## [SHORT PROBLEM]
Swap each "coordinates" in the material below for "position" and write the whole material out again with nothing else altered.

## [DATA ENTRIES]
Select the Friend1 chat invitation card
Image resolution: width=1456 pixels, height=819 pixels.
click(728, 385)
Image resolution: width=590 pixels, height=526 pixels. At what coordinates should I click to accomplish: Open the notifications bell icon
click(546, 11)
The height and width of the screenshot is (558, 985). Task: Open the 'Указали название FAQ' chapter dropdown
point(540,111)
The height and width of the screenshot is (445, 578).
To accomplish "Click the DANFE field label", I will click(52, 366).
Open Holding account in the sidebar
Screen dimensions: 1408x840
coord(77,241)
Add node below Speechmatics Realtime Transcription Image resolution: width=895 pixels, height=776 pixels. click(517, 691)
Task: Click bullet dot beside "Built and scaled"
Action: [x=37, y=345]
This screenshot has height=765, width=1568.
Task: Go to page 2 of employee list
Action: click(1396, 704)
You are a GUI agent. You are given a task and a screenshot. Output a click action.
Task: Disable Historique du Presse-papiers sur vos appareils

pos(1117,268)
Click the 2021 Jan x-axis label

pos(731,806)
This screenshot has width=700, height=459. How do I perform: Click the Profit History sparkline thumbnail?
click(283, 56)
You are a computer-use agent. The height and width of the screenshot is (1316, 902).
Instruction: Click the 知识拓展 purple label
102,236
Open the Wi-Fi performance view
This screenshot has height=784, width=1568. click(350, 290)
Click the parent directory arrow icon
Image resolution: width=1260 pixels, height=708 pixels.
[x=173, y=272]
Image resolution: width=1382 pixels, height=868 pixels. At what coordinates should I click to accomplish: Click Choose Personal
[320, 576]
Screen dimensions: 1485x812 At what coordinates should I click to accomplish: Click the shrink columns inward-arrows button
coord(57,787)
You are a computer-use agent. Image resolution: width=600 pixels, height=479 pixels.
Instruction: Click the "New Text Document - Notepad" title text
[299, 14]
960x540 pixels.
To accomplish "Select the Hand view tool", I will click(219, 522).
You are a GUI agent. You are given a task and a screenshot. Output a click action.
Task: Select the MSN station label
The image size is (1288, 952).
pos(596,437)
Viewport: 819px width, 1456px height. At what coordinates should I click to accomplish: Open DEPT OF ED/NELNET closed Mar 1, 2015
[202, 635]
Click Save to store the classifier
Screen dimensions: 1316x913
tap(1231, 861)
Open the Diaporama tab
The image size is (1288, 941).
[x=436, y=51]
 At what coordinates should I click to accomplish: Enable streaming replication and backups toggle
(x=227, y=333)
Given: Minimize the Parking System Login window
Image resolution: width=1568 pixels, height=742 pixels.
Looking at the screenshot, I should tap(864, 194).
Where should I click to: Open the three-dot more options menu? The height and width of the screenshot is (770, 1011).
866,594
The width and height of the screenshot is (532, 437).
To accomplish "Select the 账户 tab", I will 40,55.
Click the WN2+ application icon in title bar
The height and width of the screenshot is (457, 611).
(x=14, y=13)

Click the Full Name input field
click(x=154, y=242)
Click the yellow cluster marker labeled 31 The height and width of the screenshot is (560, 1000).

## [RESULT]
Select the Friend1 chat invitation card
Image resolution: width=1456 pixels, height=819 pixels.
click(728, 385)
Image resolution: width=590 pixels, height=526 pixels. At what position should I click to accomplish: Open the notifications bell icon
click(546, 11)
The height and width of the screenshot is (558, 985). Task: Open the 'Указали название FAQ' chapter dropdown
point(540,111)
The height and width of the screenshot is (445, 578).
To accomplish "Click the DANFE field label", I will click(52, 366).
Open Holding account in the sidebar
Screen dimensions: 1408x840
coord(77,241)
Add node below Speechmatics Realtime Transcription Image resolution: width=895 pixels, height=776 pixels. click(517, 691)
Task: Click bullet dot beside "Built and scaled"
Action: [x=37, y=345]
This screenshot has height=765, width=1568.
Task: Go to page 2 of employee list
Action: click(1396, 704)
You are a GUI agent. You are given a task and a screenshot. Output a click action.
Task: Disable Historique du Presse-papiers sur vos appareils

pos(1117,268)
Click the 2021 Jan x-axis label

pos(731,806)
This screenshot has width=700, height=459. How do I perform: Click the Profit History sparkline thumbnail?
click(283, 56)
You are a computer-use agent. The height and width of the screenshot is (1316, 902).
Instruction: Click the 知识拓展 purple label
102,236
Open the Wi-Fi performance view
This screenshot has height=784, width=1568. click(350, 290)
Click the parent directory arrow icon
Image resolution: width=1260 pixels, height=708 pixels.
[x=173, y=272]
Image resolution: width=1382 pixels, height=868 pixels. At what position should I click to accomplish: Click Choose Personal
[320, 576]
Screen dimensions: 1485x812 At what position should I click to accomplish: Click the shrink columns inward-arrows button
coord(57,787)
You are a computer-use agent. Image resolution: width=600 pixels, height=479 pixels.
Instruction: Click the "New Text Document - Notepad" title text
[299, 14]
960x540 pixels.
To accomplish "Select the Hand view tool", I will click(219, 522).
You are a GUI agent. You are given a task and a screenshot. Output a click action.
Task: Select the MSN station label
The image size is (1288, 952).
pos(596,437)
Viewport: 819px width, 1456px height. At what position should I click to accomplish: Open DEPT OF ED/NELNET closed Mar 1, 2015
[202, 635]
Click Save to store the classifier
Screen dimensions: 1316x913
tap(1231, 861)
Open the Diaporama tab
The image size is (1288, 941).
[x=436, y=51]
 At what position should I click to accomplish: Enable streaming replication and backups toggle
(x=227, y=333)
Given: Minimize the Parking System Login window
Image resolution: width=1568 pixels, height=742 pixels.
Looking at the screenshot, I should tap(864, 194).
Where should I click to: Open the three-dot more options menu? The height and width of the screenshot is (770, 1011).
866,594
The width and height of the screenshot is (532, 437).
To accomplish "Select the 账户 tab", I will 40,55.
Click the WN2+ application icon in title bar
The height and width of the screenshot is (457, 611).
(x=14, y=13)

Click the Full Name input field
click(x=154, y=242)
Click the yellow cluster marker labeled 31 The height and width of the screenshot is (560, 1000).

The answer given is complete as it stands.